The annual hyperactive shopping season starts from Black Friday in late November and will continue to early January. News of hacked online stores that leak customers’ credit card and personal data to criminals are not welcomed by e-commerce merchants just now. Unfortunately, that’s exactly what is going on. Here is what you should know if you are planning to shop online.
What happened
The latest victim for virtual card skimming is department store Macy’s online shop in the US. Macy’s hasn’t published information about the incident, but has informed officials. Security Week found reports that describe how for one week in October 2019, criminals were able to steal payment card and personal data of customers who shopped at Macy’s online store.
The overall idea for the skimming operation has been borrowed from credit card skimming machines that sometimes are discovered, for instance, at petrol stations and ATMs.

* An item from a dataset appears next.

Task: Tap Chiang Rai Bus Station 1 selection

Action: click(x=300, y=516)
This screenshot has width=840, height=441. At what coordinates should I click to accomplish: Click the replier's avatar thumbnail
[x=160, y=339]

The biggest difference between a real world card skimmer and an online store card skimmer is that there is no way for a shopper to detect the virtual card skimmer. It is hidden in the program code that runs on the store’s servers and it is not visible to customers at all.
This is how online card skimming works
Security experts believe that Macy’s is a victim of Magecart, also known as Fin6, type of attack. Trend Micro discovered in early October 2019 that more than 3000 online stores were victims of this card skimming attack already then.

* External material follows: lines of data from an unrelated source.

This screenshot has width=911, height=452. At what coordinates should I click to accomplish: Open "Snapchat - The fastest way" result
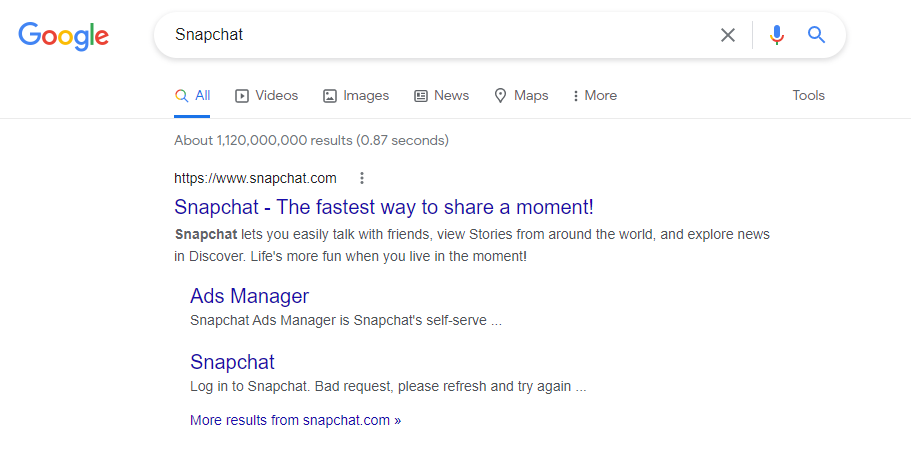(x=383, y=207)
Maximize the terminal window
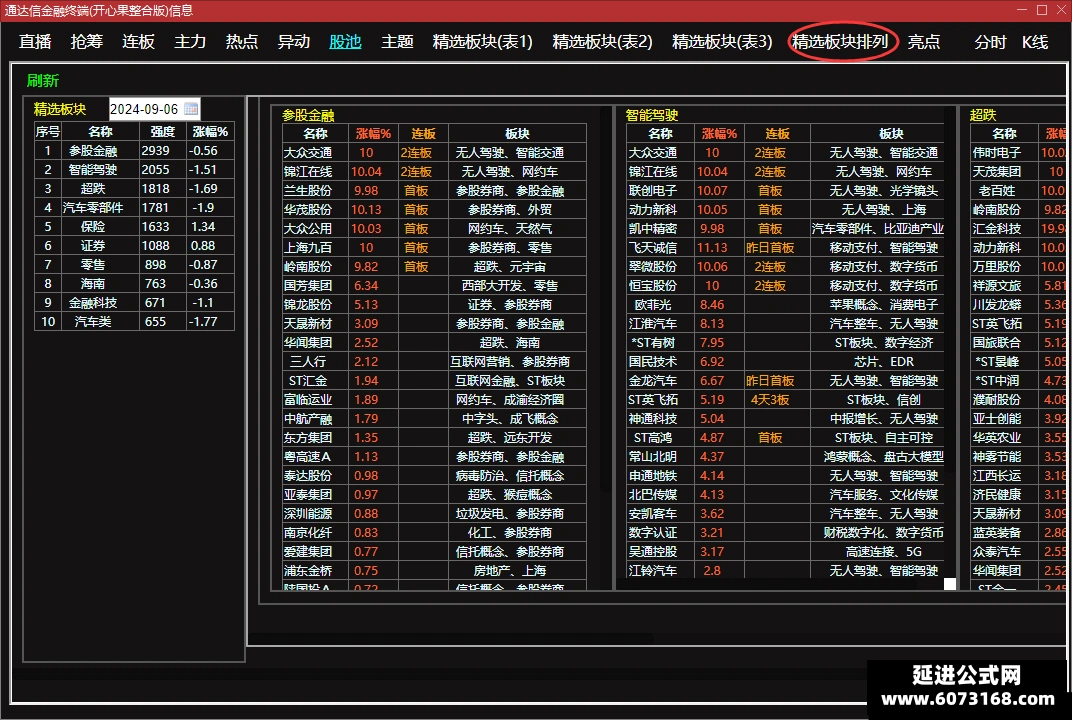1072x720 pixels. pos(1042,10)
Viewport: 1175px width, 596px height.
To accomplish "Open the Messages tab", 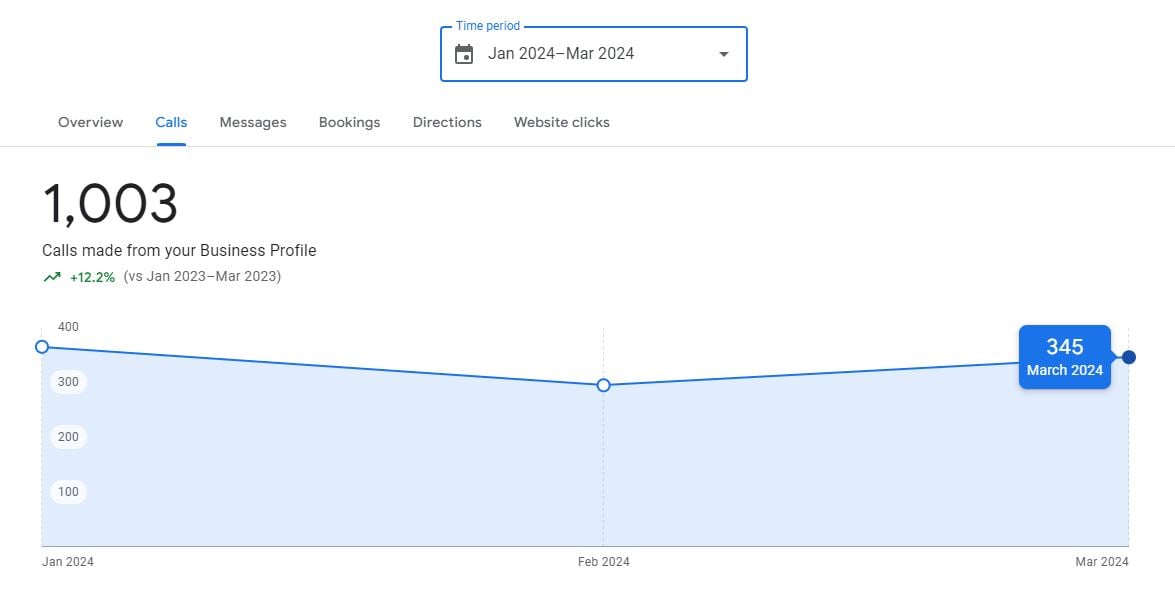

The large number of successful infiltrations results from a successful attack into Volusion’s network. Volusion is an enterprise that processes payment card data for thousands of stores. For criminals, it was the prime target.

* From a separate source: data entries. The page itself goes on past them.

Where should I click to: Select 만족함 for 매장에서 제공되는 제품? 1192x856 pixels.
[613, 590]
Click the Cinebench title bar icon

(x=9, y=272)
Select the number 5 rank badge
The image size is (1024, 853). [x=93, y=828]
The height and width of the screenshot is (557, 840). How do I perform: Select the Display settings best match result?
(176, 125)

Volusion spokesperson stated after the leak was discovered:
“Volusion was alerted of a data security incident and can confirm that it was resolved within a few hours of notification. A limited portion of customer information was compromised from a subset of our merchants. This included credit card information, but not other associated personally identifying details. We are not aware of any fraudulent activity connected to this matter.”
Here is how criminals did it. Hackers managed to insert a piece of their own software code into the system that processes card payments. Because Volusion provides payment processing as a service to multiple online stores, the software code for the service must be shared. This shared code was stored on Google Storage cloud service. Experts believe that’s where the hackers managed to crack in and insert their own code into the payment system.
When a normal payment processing transaction is ongoing, criminals’ code is executed with it, and customer data is copied to criminals’ servers in parallel.
Technically, it is a brilliant scheme. Customers can not detect it, and the stores are highly unlikely to detect it. Only a suspicion of an unknown web site address that was a destination for traffic from the payment system raised a red flag that led to the discovery of the scheme.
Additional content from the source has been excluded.